USC is long gone from the Arroyo, but another part of Judson's legacy lives on. Schooled in the movement's principles his whole life, Judson passed on those ideals to his three sons. "He believed that art should be practical as well as beautiful," says David Judson. "And if you could live by your art, then you were really an artist."

Judson Studios

A colorful panel of stained glass gets a close inspection at Judson Studios.

The painter saw a need for a stained-glass studio in Los Angeles, and his sons moved west to open the Judson Studios in 1897. You can visit the studio, which still operates out of a 1910 building that once housed the school on the edge of the Arroyo; David Judson and his brother, Bill, represent the fifth generation of the family to work here. Inside the studios, an 80-year-old kiln fires the glass at 1,200° while workers meticulously apply lead to stained-glass pieces, using techniques little changed over the 500-year history of stained glass. Along one wall, where plaster has been removed in the course of restoration, the Arroyo boulders used in its construction have been revealed.

Seeing the studio, you can have little doubt that David Judson reveres the tradition he is heir to. The Craftsman way, he explains, is by no means an anachronism but of great relevance to our own times: "Lives are chaotic. There's too much information. People long for simplicity, and so there's a growing respect and appreciation for Craftsman ideals. It's a kind of spiritual experience without being denominational."
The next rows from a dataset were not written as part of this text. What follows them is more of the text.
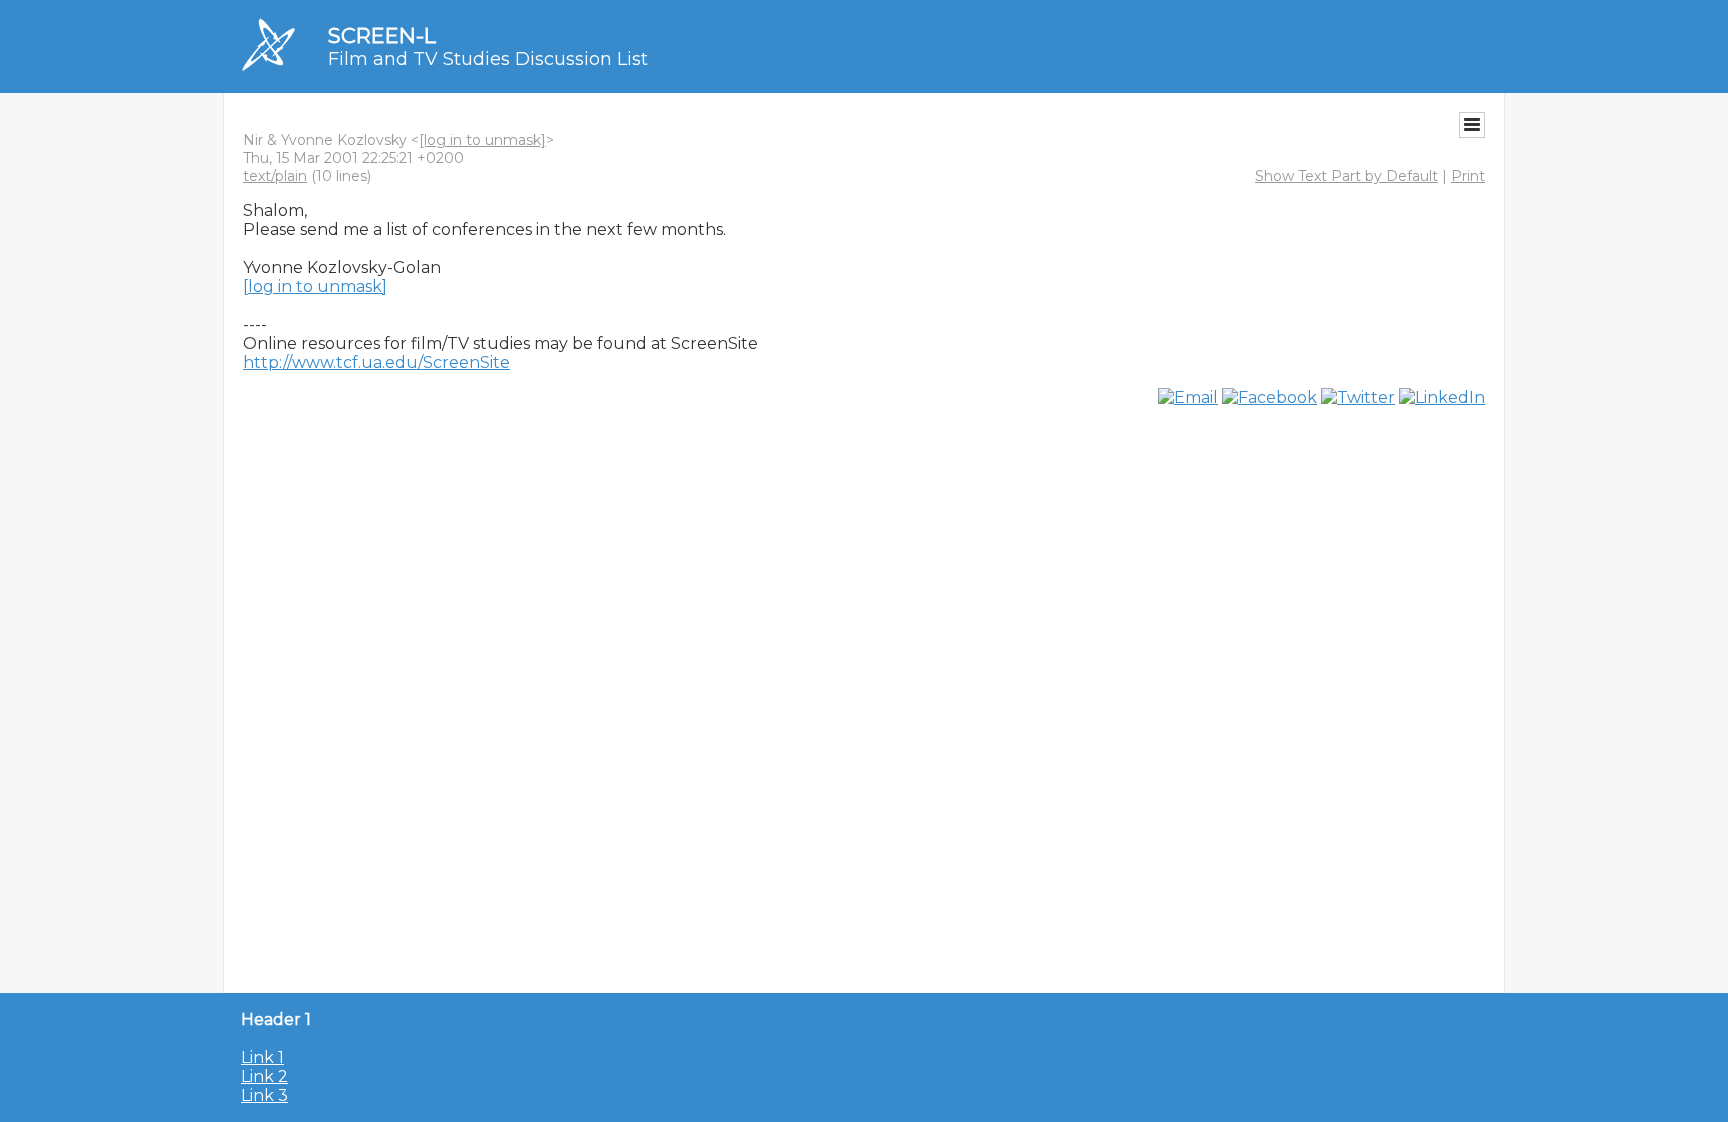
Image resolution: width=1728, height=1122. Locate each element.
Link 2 (264, 1076)
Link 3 (264, 1095)
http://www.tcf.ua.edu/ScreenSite (376, 362)
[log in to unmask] (482, 140)
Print (1468, 176)
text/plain (275, 176)
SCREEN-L (382, 35)
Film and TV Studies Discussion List (488, 59)
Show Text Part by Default (1346, 176)
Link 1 (262, 1057)
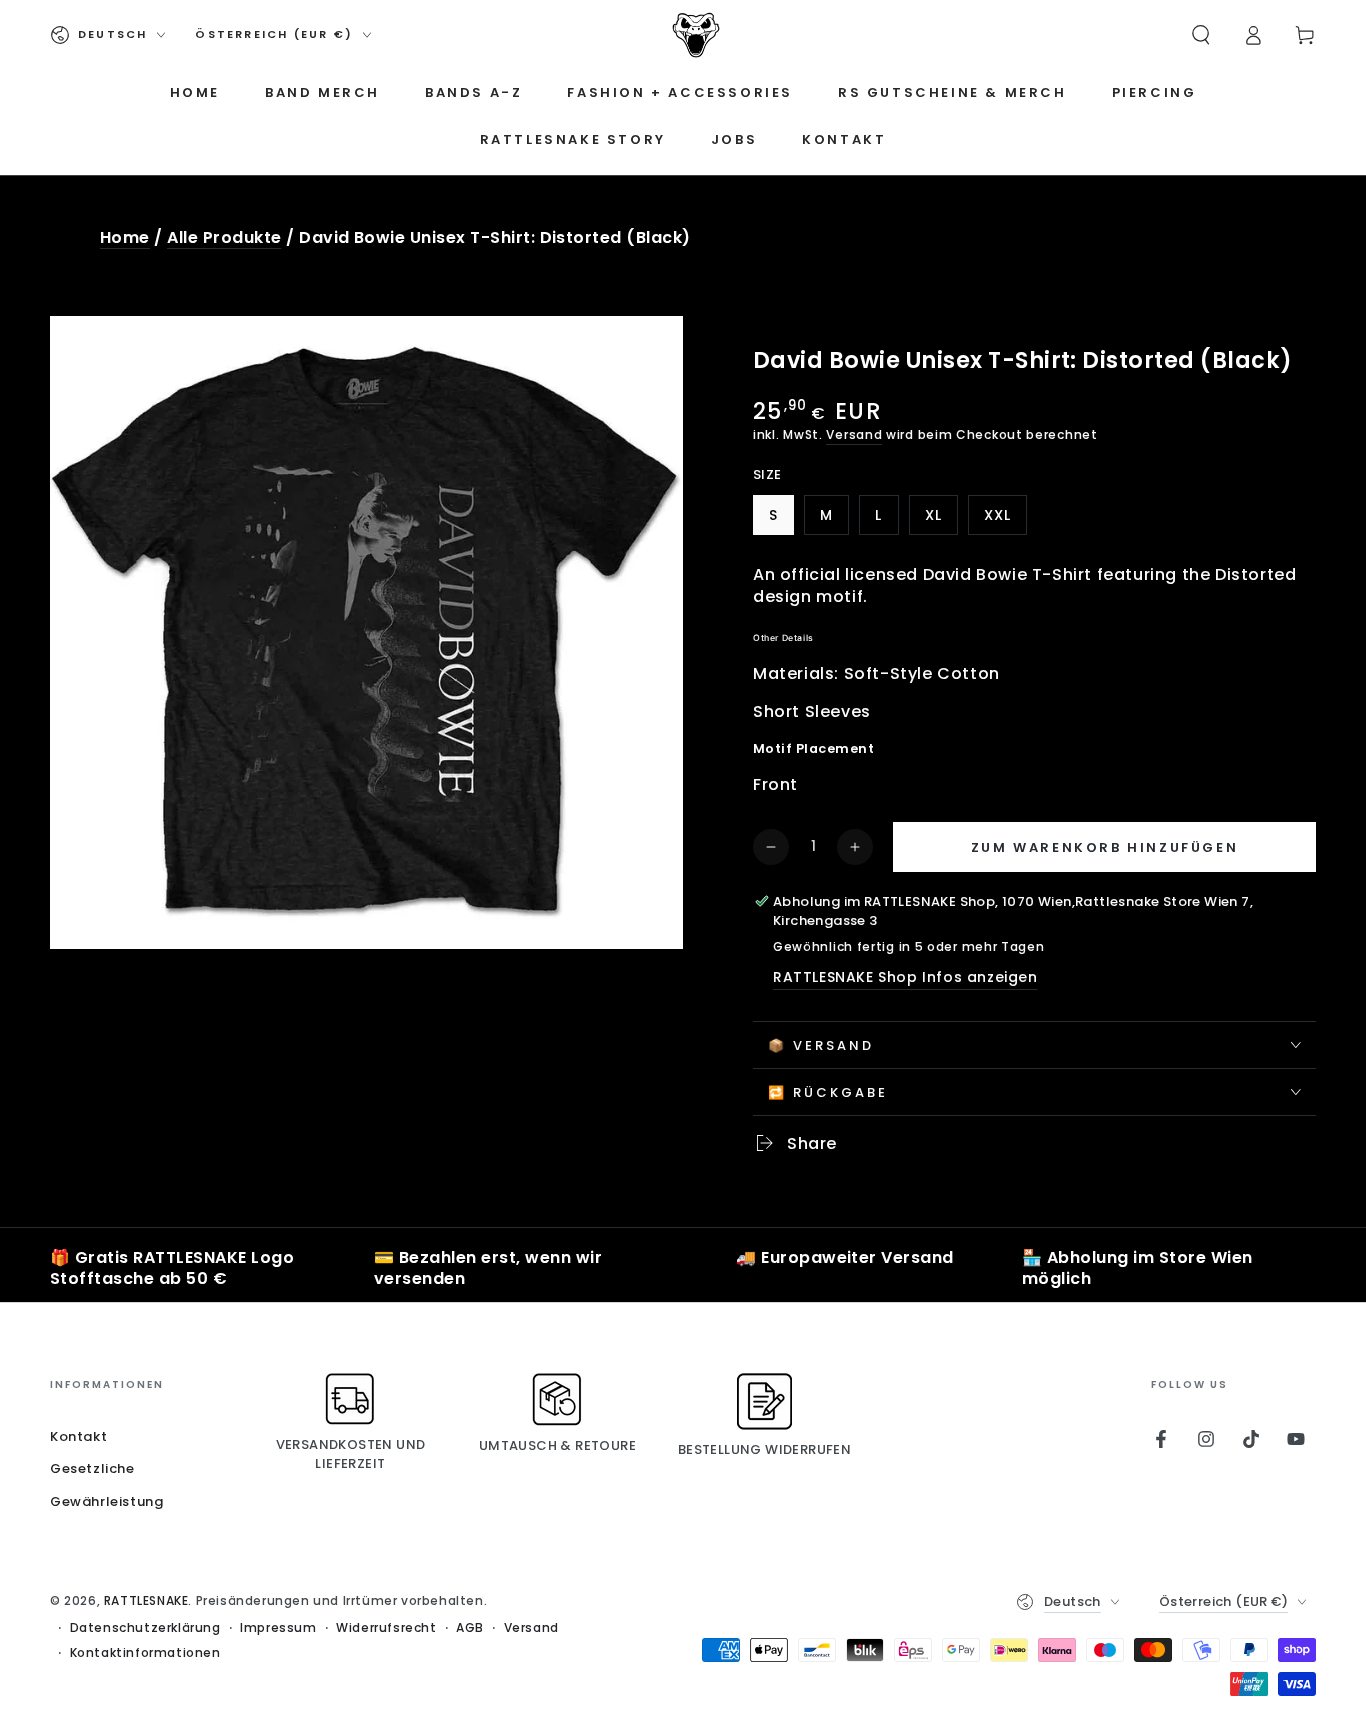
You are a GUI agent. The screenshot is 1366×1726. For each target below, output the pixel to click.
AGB (470, 1628)
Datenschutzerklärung (145, 1628)
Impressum (278, 1628)
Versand (854, 434)
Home (125, 237)
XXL (1005, 520)
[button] (1201, 35)
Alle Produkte (224, 237)
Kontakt (78, 1436)
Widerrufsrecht (386, 1628)
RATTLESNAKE (146, 1600)
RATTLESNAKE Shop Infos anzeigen (905, 977)
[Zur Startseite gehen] (696, 35)
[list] (683, 1269)
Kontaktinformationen (145, 1653)
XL (941, 520)
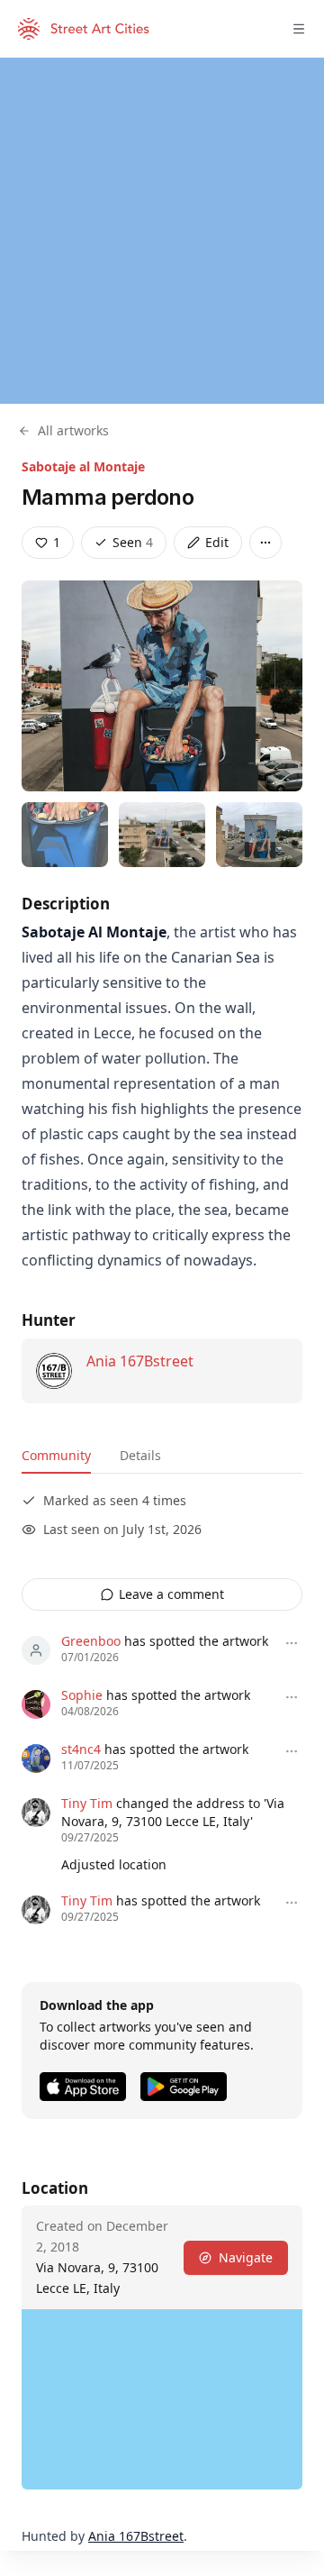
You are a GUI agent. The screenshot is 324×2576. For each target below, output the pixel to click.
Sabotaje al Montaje (83, 466)
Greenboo (91, 1640)
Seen (132, 542)
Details (140, 1455)
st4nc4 (81, 1749)
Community (56, 1455)
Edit (217, 542)
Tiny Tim (86, 1803)
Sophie (82, 1695)
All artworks (73, 430)
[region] (162, 231)
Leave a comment (171, 1594)
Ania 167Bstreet (140, 1361)
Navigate (246, 2257)
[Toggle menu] (298, 28)
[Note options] (291, 1643)
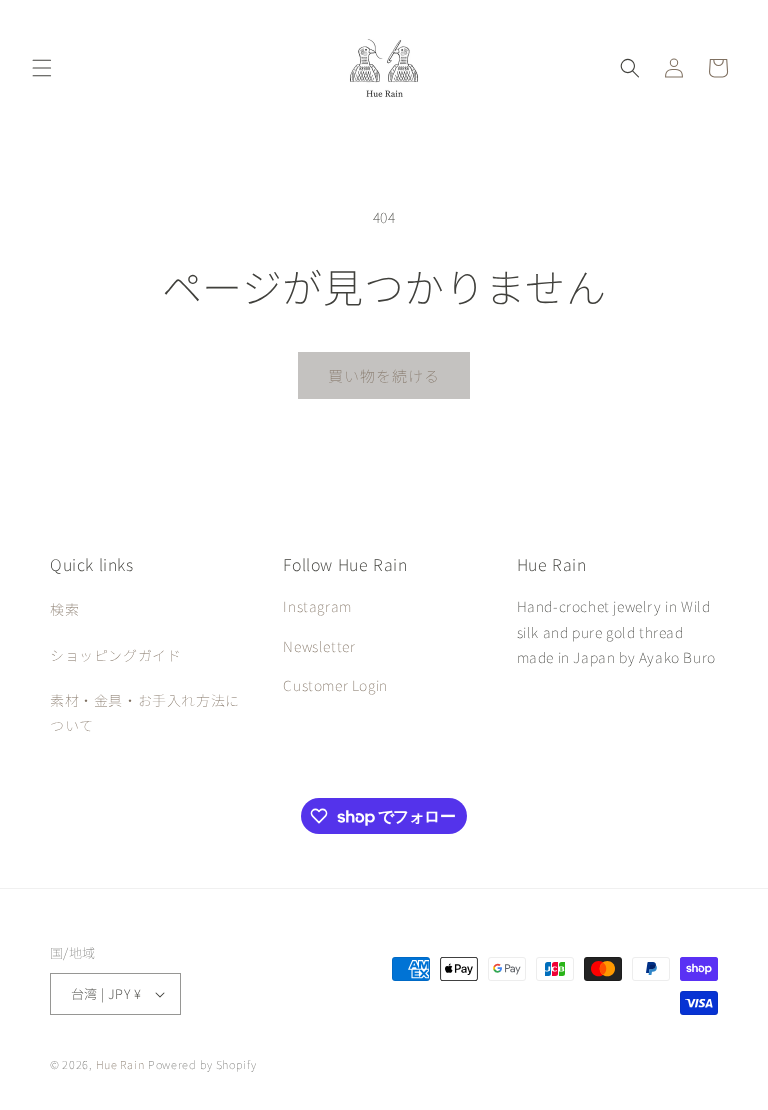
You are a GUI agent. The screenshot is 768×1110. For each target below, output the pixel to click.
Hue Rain (120, 1064)
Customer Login (335, 685)
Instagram (317, 606)
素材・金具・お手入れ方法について (145, 712)
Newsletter (319, 646)
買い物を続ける (384, 375)
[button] (42, 68)
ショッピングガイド (115, 655)
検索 (64, 609)
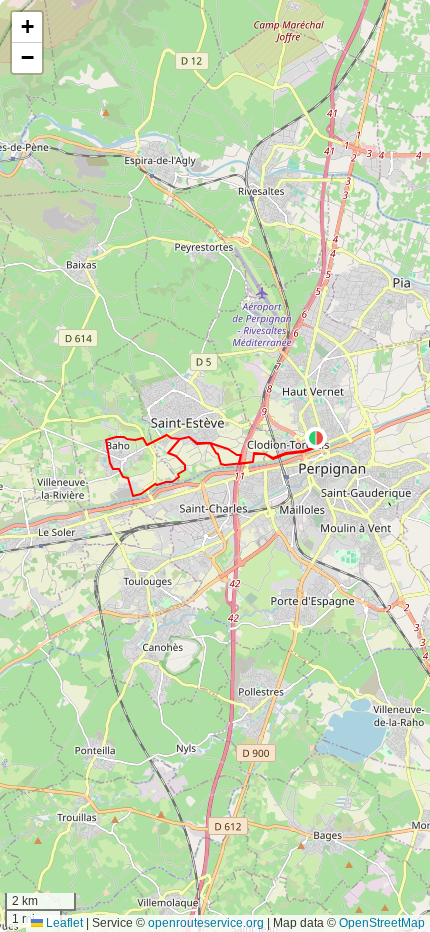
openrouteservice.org (206, 923)
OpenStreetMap (382, 923)
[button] (316, 438)
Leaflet (63, 923)
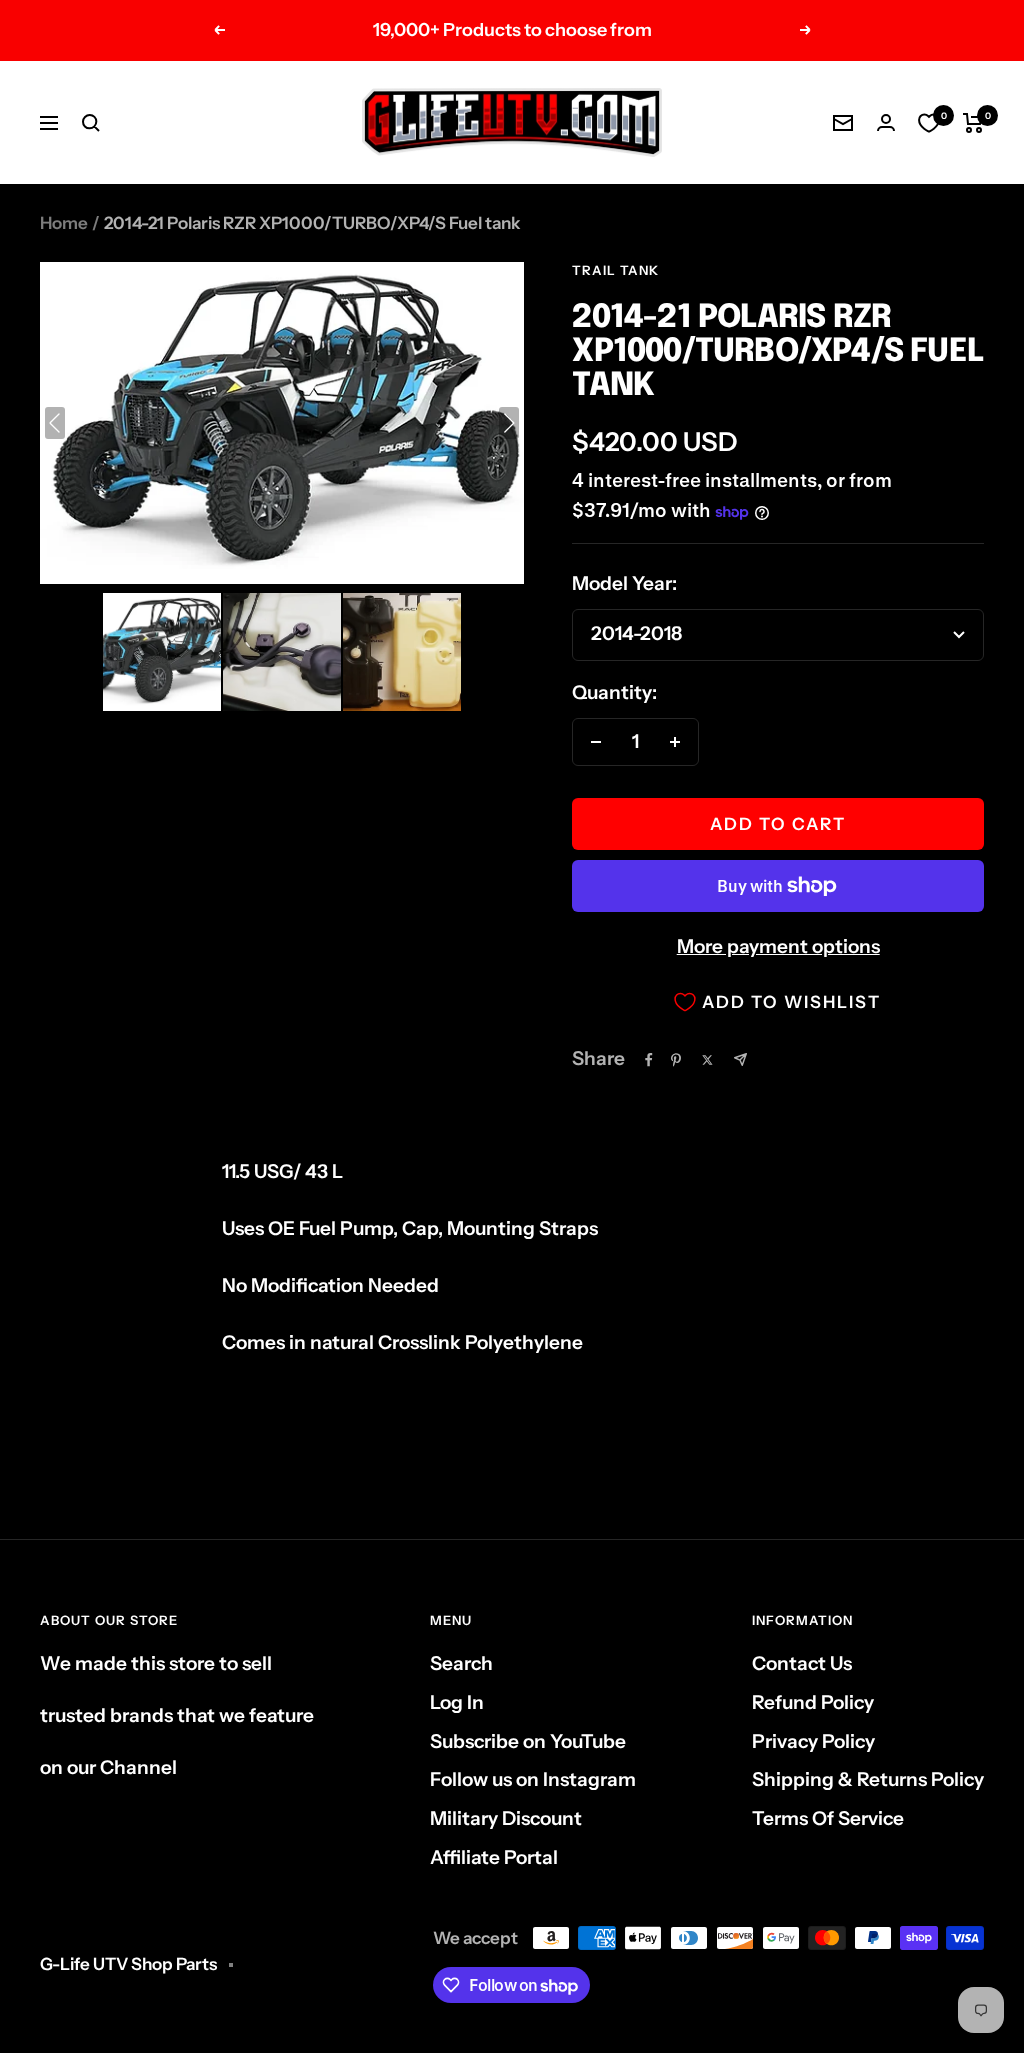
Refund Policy (813, 1702)
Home (64, 223)
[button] (162, 652)
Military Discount (506, 1818)
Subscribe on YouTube (528, 1741)
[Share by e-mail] (740, 1059)
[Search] (91, 123)
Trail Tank (615, 270)
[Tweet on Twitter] (707, 1060)
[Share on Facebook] (649, 1060)
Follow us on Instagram (533, 1779)
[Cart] (973, 123)
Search (461, 1663)
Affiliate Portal (494, 1857)
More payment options (778, 946)
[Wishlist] (929, 123)
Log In (457, 1702)
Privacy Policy (813, 1741)
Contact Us (802, 1663)
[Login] (886, 122)
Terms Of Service (828, 1818)
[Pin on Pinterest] (676, 1060)
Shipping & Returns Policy (868, 1779)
A river still runs through it

Behind the Judson Studios, the Arroyo Seco is now contained in a concrete flood-control channel. And the sound you hear is not the rush of water to the sea but cars on the Pasadena Freeway (State 110). Originally named the Arroyo Seco Parkway, it opened in 1940 as Southern California's first freeway. But the Arts and Crafts movement's love of nature is far from gone—there is a growing movement to restore the stream's ecosystem.

Timothy Brick, board member of the Arroyo Seco Foundation, stands at the confluence of the Arroyo Seco and the Los Angeles River. Not only the two waterways flow through here — so do freeways, pipelines, power lines, train tracks, and city streets. The sylvan scene of the upper Arroyo seems far more distant than 22 miles, yet Brick and others see this place as the site of a future park where Southern Californians could reengage with the waterways that helped give birth to the city of Los Angeles.

"People have lost the sense of the natural geography of where they live," says Brick. "One hundred years ago, they would have said they live near a particular river. Now they'll say which freeway they are near. That's robbed them of something very important."

The Arroyo Seco Foundation and a group called North East Trees have begun an ambitious tree-planting effort here. More than 20,000 natives, including sycamore, oak, and walnut, have been planted along the Arroyo Seco. A watershed restoration project will determine the feasibility of removing the concrete channel in places and bringing back the natural stream, while maintaining the Arroyo's flood-control role.

The plan is visionary but also doable, say Brick and Lynne Dwyer, executive director of North East Trees. Most of the Arroyo is publicly owned. Many of the area bridges were built when the stream was still free-flowing, which means they could accommodate a resumption of natural flows.

Dwyer adds that there are still many people who recall the world of the Arroyo before it was channelized in the late 1930s. Her father used to retrieve golf balls from the creek at the course near the Rose Bowl. Her great-grandfather was an artist and associate of journalist Charles Fletcher Lummis, who was one of the earliest voices to urge preservation of the Arroyo Seco. "A lot of people have the Arroyo in their heart," says Dwyer. "I know. I feel like it's in my blood too."